TAREAS →
1. Extraiga del pasaje citado el fragmento literal que empieza en las palabras "Paradójicamente, el PC, que" y concluye tras las palabras "democrático en 1990.".
2. Responda brevemente, según el pasaje citado:
(a) ¿En qué país se desempeña Eduardo Contreras como embajador chileno?
(b) ¿Cuántos años de exilio vivió Contreras?
(c) ¿En qué año volvieron a abrirse a los comunistas los despachos del Ejecutivo?

PASAJE CITADO →
<<<<

La profesión diplomática no es para gente de convicciones firmes; un embajador sólo puede trasmitir el discurso de su gobierno, ayudar a difundir la imagen positiva del país que éste quiere proyectar y, por sobre todas las cosas, guardarse en lo más hondo de su pecho las opiniones personales que contradicen esos objetivos. Así definida, la profesión diplomática no es para Eduardo Contreras, el embajador chileno en Uruguay, que en una entrevista periodística reciente con La Diaria dijo lo que muchos en su tierra piensan, pero casi nadie del mundo político se atreve a manifestar en público, para no deteriorar la cuidada fachada del Chile estable y en armonía, tan atractiva para negocios e inversión extrajera.
Con casi medio siglo de militancia comunista y 18 años de exilio, Contreras estuvo entre los pocos que se atrevieron a intentar llevar a los tribunales a Augusto Pinochet, en la época en que desde La Moneda se hicieron todos los esfuerzos para sustraer al general de la justicia internacional y traerlo desde Inglaterra, donde había sido detenido por solicitud del juez español Baltasar Garzón. El actual embajador, abogado de profesión, representó entonces a la secretaria general del Partido Comunista chileno (PC), Gladys Marín (fallecida en 2005), en una causa por la desaparición de su esposo, y pudo así trabajar con la única figura política que ha sido reconocida por la izquierda y la derecha como un ejemplo de consecuencia en sus ideas. Ese también era el tiempo en que quienes se definían como los constructores de una “transición ejemplar” de la dictadura a la democracia mantenían fuera del gobierno y el parlamento al PC, bajo los términos de un acuerdo que impulsó la Democracia Cristiana (DC).
Paradójicamente, el PC, que había tratado de ejercer una influencia moderadora en el gobierno de Allende, fue desplazado por un Partido Socialista que se recicló en una suerte de socialdemocracia, después de haber contribuido con sus fallas estratégicas y discursos inflamatorios a dar pretextos a los golpistas de 1973. Sólo en 2013, con la segunda llegada de Michelle Bachelet al gobierno, les fueron abiertos nuevamente a los comunistas los despachos del Ejecutivo, y ello pese a las reservas de la DC, que impuso la concepción de la Nueva Mayoría gobernante como un pacto político con fecha de caducidad, en vez de la alianza permanente (sin los comunistas) que fue la Concertación que inauguró el régimen democrático en 1990.

>>>>

CONTENIDO DEL CONJUNTO →
<<<<

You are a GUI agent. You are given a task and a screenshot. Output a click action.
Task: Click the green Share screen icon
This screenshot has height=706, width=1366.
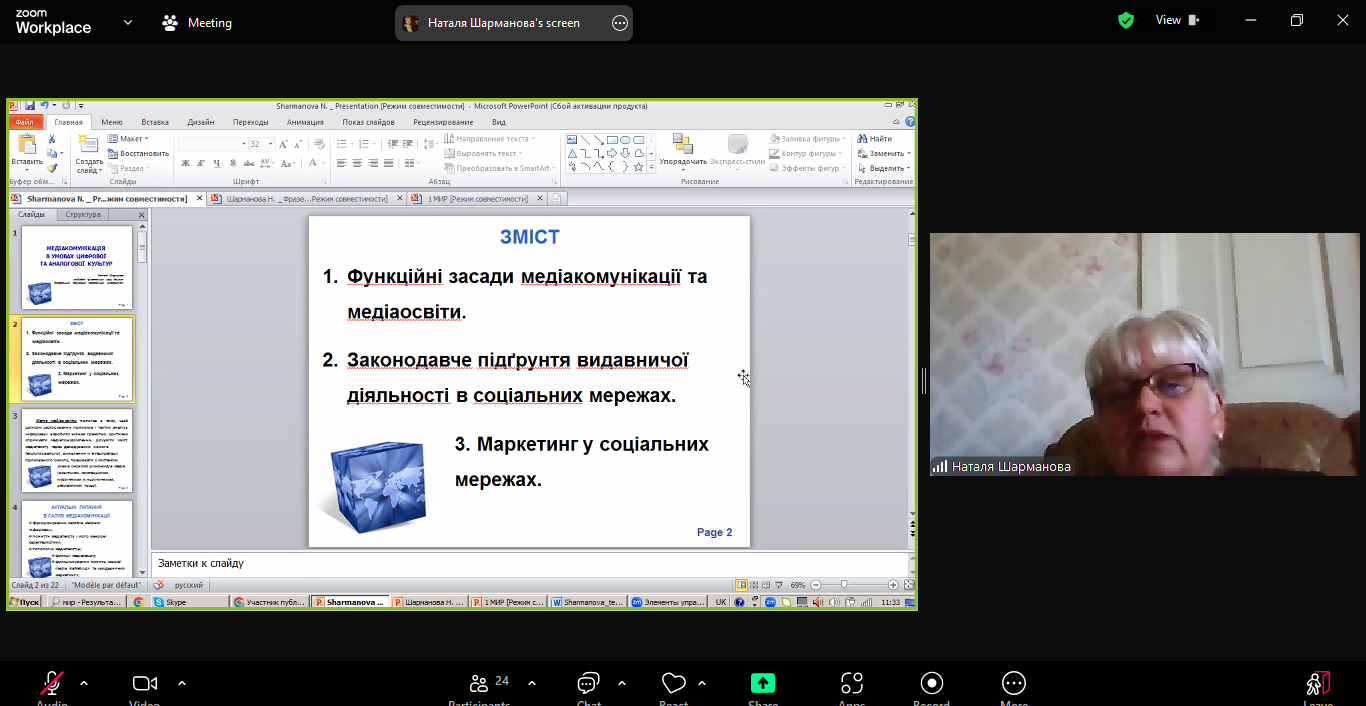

>>>>

RESPUESTAS ESPERADAS →
1.
Paradójicamente, el PC, que había tratado de ejercer una influencia moderadora en el gobierno de Allende, fue desplazado por un Partido Socialista que se recicló en una suerte de socialdemocracia, después de haber contribuido con sus fallas estratégicas y discursos inflamatorios a dar pretextos a los golpistas de 1973. Sólo en 2013, con la segunda llegada de Michelle Bachelet al gobierno, les fueron abiertos nuevamente a los comunistas los despachos del Ejecutivo, y ello pese a las reservas de la DC, que impuso la concepción de la Nueva Mayoría gobernante como un pacto político con fecha de caducidad, en vez de la alianza permanente (sin los comunistas) que fue la Concertación que inauguró el régimen democrático en 1990.

2.
(a) En Uruguay.
(b) 18 años.
(c) En 2013.